## WHAT YOU NEED TO DO
Of all the lines below, return only those starting with the line holding "Image resolution: width=1800" and going on through the line holding "Open the help question mark icon", exactly as written.

☆ ☆ ☆ ☆

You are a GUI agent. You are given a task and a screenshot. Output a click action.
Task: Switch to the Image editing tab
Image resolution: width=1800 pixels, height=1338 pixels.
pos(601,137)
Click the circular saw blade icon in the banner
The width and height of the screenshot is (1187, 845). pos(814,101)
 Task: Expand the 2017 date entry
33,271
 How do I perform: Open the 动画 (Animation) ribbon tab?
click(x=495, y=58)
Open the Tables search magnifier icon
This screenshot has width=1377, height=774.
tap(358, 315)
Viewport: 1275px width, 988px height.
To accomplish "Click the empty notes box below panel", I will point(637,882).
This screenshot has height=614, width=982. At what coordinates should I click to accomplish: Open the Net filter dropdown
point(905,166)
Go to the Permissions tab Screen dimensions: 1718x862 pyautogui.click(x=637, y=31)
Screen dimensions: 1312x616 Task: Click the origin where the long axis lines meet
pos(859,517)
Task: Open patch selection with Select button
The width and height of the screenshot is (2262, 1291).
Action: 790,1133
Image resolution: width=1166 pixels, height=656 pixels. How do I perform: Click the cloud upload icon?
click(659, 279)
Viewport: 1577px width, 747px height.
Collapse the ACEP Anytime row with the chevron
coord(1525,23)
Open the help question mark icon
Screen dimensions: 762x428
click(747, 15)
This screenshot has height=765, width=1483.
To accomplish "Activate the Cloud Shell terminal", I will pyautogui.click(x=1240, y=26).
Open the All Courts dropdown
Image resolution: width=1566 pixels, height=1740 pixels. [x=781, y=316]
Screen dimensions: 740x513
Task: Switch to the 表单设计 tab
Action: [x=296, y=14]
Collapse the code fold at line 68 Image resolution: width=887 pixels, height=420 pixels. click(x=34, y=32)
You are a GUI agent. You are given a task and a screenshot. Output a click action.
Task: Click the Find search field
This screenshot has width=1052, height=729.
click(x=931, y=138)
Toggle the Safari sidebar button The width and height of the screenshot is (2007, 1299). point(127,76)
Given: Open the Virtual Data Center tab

☆ ☆ ☆ ☆

## TASK RESULT
Image resolution: width=1800 pixels, height=1338 pixels.
pos(601,137)
Click the circular saw blade icon in the banner
The width and height of the screenshot is (1187, 845). pos(814,101)
 Task: Expand the 2017 date entry
33,271
 How do I perform: Open the 动画 (Animation) ribbon tab?
click(x=495, y=58)
Open the Tables search magnifier icon
This screenshot has width=1377, height=774.
tap(358, 315)
Viewport: 1275px width, 988px height.
To accomplish "Click the empty notes box below panel", I will point(637,882).
This screenshot has height=614, width=982. At what coordinates should I click to accomplish: Open the Net filter dropdown
point(905,166)
Go to the Permissions tab Screen dimensions: 1718x862 pyautogui.click(x=637, y=31)
Screen dimensions: 1312x616 Task: Click the origin where the long axis lines meet
pos(859,517)
Task: Open patch selection with Select button
The width and height of the screenshot is (2262, 1291).
Action: 790,1133
Image resolution: width=1166 pixels, height=656 pixels. How do I perform: Click the cloud upload icon?
click(659, 279)
Viewport: 1577px width, 747px height.
Collapse the ACEP Anytime row with the chevron
coord(1525,23)
Open the help question mark icon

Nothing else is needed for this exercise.